### DIRECTIONS
Copy out the records verbatim, starting at the line that contains "Viewport: 548px width, 303px" and ending at the last line of the records.

### SUPPLIED INFORMATION
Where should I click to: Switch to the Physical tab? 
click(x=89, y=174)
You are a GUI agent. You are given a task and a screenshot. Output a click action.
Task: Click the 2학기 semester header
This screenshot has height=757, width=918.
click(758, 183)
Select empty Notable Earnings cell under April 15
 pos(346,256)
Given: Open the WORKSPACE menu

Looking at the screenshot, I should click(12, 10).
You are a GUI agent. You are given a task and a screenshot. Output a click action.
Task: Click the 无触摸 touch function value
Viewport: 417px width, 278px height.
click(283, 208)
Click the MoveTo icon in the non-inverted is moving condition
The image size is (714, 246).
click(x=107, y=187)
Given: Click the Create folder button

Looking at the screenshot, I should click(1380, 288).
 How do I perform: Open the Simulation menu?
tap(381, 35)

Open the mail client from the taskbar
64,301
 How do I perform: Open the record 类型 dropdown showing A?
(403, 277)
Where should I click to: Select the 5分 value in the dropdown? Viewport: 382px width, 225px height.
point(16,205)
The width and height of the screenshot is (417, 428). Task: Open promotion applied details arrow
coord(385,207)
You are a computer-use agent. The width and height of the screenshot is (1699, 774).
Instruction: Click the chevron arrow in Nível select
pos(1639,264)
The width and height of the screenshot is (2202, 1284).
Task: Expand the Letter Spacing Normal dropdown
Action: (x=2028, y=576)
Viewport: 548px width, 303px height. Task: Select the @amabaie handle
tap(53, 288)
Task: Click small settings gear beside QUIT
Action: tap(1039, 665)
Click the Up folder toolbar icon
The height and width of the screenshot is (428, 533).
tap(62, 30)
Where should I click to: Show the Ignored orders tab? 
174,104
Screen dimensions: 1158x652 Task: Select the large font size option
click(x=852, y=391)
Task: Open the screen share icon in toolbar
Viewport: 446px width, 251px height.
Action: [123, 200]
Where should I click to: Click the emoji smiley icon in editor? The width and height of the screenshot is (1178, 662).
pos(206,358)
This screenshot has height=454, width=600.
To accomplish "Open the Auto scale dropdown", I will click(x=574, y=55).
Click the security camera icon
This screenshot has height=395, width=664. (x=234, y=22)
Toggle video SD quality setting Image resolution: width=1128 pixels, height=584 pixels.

### FINISHED EXERCISE
Viewport: 548px width, 303px height. Task: Select the @amabaie handle
tap(53, 288)
Task: Click small settings gear beside QUIT
Action: tap(1039, 665)
Click the Up folder toolbar icon
The height and width of the screenshot is (428, 533).
tap(62, 30)
Where should I click to: Show the Ignored orders tab? 
174,104
Screen dimensions: 1158x652 Task: Select the large font size option
click(x=852, y=391)
Task: Open the screen share icon in toolbar
Viewport: 446px width, 251px height.
Action: [123, 200]
Where should I click to: Click the emoji smiley icon in editor? The width and height of the screenshot is (1178, 662).
pos(206,358)
This screenshot has height=454, width=600.
To accomplish "Open the Auto scale dropdown", I will click(x=574, y=55).
Click the security camera icon
This screenshot has height=395, width=664. (x=234, y=22)
Toggle video SD quality setting Image resolution: width=1128 pixels, height=584 pixels.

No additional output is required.